Imagina esto: estás en una sesión de grabación. El productor pide un solo de piano, luego una línea de bajo y al final un arreglo con sintetizador analógico. Si tú puedes hacer todo eso sin levantarte del banco, ya entras en una categoría aparte. El 68% de los productores musicales en estudios independientes prefieren contratar a músicos versátiles —no por ahorro, sino por cohesión de sonido. Un solo cerebro, múltiples manos. Eso lo cambia todo.

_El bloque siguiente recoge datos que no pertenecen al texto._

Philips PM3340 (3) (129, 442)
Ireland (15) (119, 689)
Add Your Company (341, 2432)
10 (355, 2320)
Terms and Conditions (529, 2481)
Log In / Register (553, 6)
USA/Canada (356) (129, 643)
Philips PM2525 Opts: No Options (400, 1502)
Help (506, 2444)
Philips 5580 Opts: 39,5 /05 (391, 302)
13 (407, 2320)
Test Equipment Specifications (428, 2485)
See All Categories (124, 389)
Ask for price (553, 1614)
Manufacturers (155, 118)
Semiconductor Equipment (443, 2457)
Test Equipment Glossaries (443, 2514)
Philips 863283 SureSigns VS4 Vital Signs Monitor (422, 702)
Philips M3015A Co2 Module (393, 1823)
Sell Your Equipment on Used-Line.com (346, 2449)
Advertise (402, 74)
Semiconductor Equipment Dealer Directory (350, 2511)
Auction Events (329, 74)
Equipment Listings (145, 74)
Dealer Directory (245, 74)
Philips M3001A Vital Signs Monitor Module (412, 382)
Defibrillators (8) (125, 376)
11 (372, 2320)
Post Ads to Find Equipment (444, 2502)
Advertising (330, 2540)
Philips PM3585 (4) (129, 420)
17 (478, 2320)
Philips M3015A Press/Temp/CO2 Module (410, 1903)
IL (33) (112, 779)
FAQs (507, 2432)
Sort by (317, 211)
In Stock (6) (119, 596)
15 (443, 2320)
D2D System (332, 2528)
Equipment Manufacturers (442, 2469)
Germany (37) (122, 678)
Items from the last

Pero no es solo cuestión de utilidad. Hay una dimensión estética. Un multiinstrumentista no solo ejecuta; piensa en capas. Diseña texturas. Escucha en polifonía. Es un poco como ser arquitecto, pintor y músico a la vez, mientras el reloj avanza y alguien más pide un cambio de tonalidad. Y eso, claro, sin que nadie diga “gracias”. Porque en el mundo del estudio, si todo suena bien, ni siquiera notan que fuiste tú el que lo armó todo.
El problema persiste en cómo etiquetamos esta figura. La palabra "multiinstrumentista" suena técnica, fría. Como si fuera un currículum. Pero la realidad es orgánica. Un músico que toca varios instrumentos no necesariamente domina todos. A veces, es suficiente con tener un nivel funcional en 4 o 5 para abrir puertas. Por ejemplo, en bandas de teatro musical, es común que un músico cubra hasta 7 instrumentos diferentes en una sola obra —clarinete, saxo, flauta, percusión menor, armónica, melodica, incluso ukulele. No son virtuosos en todos, pero sí suficientemente competentes.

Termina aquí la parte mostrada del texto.